Na verdade, Johan não consegue escamotear o carinho que sente por Marianne, que é também um tesão criativo. Mas quando na ocasião ele busca uma aproximação, visando colocar sua mão em seu peito, Marianne, delicadamente, desvia-se e evita o contato mais íntimo. Revela, porém, a ele que não consegue entender sua vida e a das crianças com outro homem. Sente-se atrelada a um vínculo profundo com Johan, que não consegue entender. Diz a ele que os outros homens a aborrecem. Na sequência, os dois se beijam, sem se arrojarem em carinhos mais íntimos. Os dois passam a noite juntos, com o sentimento comum da beleza de estarem juntos, ainda que simplesmente dando as mãos. Ela revela a ele que a separação foi um golpe muito duro, e que gostaria de ter ficado “terrivelmente zangada com ele”. Mas como ocorre com os suecos, ela ponderou as reações. E diz: “Quando você me deixou, eu tinha apenas um pensamento na cabeça: eu queria morrer. Fiquei andando às voltas naquela manhã, e estava justamente amanhecendo, e só pensava: não vou sobreviver”.

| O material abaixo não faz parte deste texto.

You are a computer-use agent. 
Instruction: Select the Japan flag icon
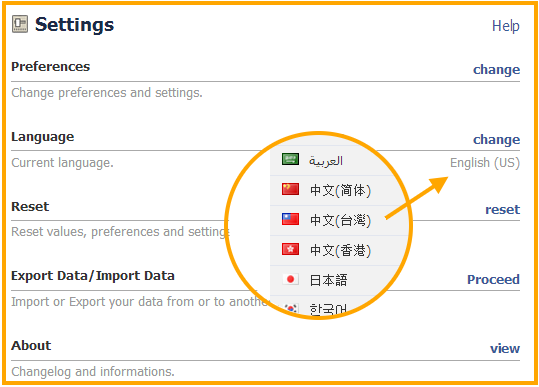290,279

Marianne conseguiu sobreviver à crise e foi aos poucos se recompondo e retomando a vida. Encontrou outros homens pelo caminho, mas deles se cansou, até que encontrou Davi, alguém que se mostrou diferente, carinhoso e atencioso com as meninas. Disse a Johan que não sabia se era ele, David, que respondia às demandas de seu afeto. Diferentemente da visão de Johan, Marianne não acreditava numa vida solitária, mas queria alguém a seu lado, e intuía que essa pessoa não era Davi. E se lamenta com Johan: “Eu não entendo como você vai poder aguentar o mundo sem mim (...). A gente não pode viver só e ser forte. A gente precisa ter alguém a quem segurar a mão”. E retoma sua vontade de reatar com Johan: “Acho que você deveria se esforçar como um louco para reparar o nosso casamento”. Johan reconhece que gosta de Marianne e se indaga sobre o que há de errado em sua vida. Sublinha também que sente “saudades terríveis”. Em resposta, Marianne diz que os dois poderiam simplesmente ficar ali, “deitados juntos, segurando a mão um do outro”.

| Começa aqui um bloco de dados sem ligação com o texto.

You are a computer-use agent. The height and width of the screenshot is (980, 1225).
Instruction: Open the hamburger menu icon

No penúltimo episódio, ocorre a explosão da violência entre os dois. É quando se firma para eles a vontade de assinar o divórcio. Os dois se encontram num local de trabalho, já com os papeis na mesa para serem assinados. Ela insiste com ele para assinar antes de partir para América. Não sabe ainda que a viagem não iria vingar. Não assinam de imediato, reconhecendo a dificuldade de colocar um fim na relação. Marianne revela então a Johan que começa a sentir-se livre, com um sentimento novo de felicidade. Indica, porém, que os dois anda têm uma noite para beber e amar. Johan confidencia a ela que ainda se sente ligado a ela de uma forma muito profunda e inexplicável.

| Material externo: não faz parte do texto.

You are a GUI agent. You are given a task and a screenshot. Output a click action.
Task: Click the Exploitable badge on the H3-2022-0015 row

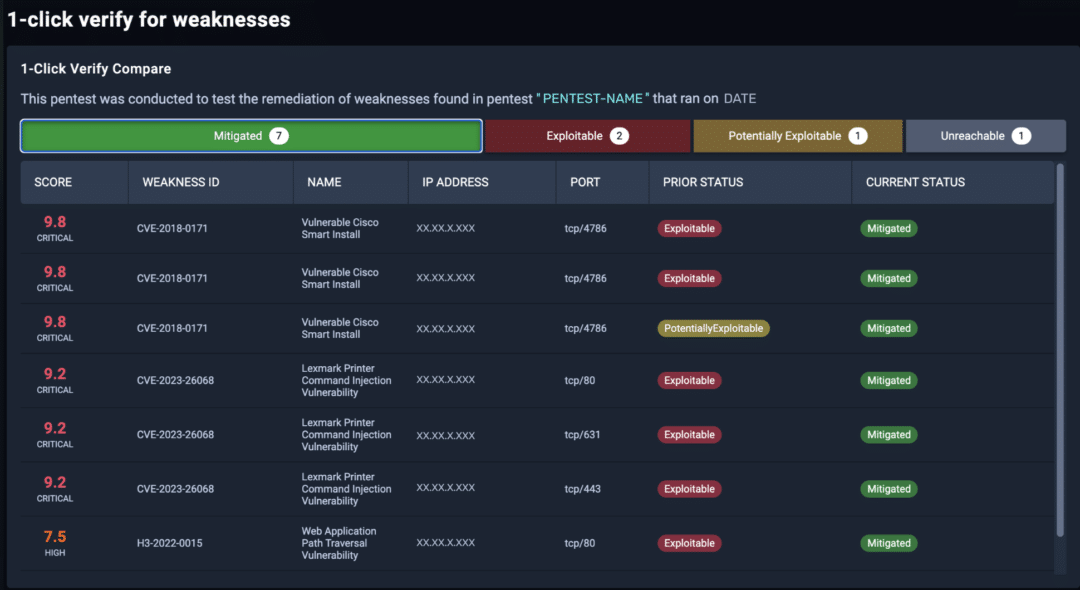pyautogui.click(x=689, y=543)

Num impulso amoroso, Marianne chega a pensar em rasgar todos os papeis que estão sobre a mesa. Foi apenas um impulso. Tomados por um grande estranhamento os dois entram em conflito corporal violento, que deixou marcas de sangue no tapete. São cenas tremendas! Ambos queriam destruir-se mutuamente. Acabam esgotados e tristes... Ela, imóvel, com o corpo recolhido de dor. Johan então toma a iniciativa de assinar os papéis, num gesto que foi acompanhado por Marianne. Já ao final do encontro, Marianne ainda diz para ele: “Devíamos ter começado a bater um no outro há muito tempo. Teria sido muito melhor”. E quem sabe...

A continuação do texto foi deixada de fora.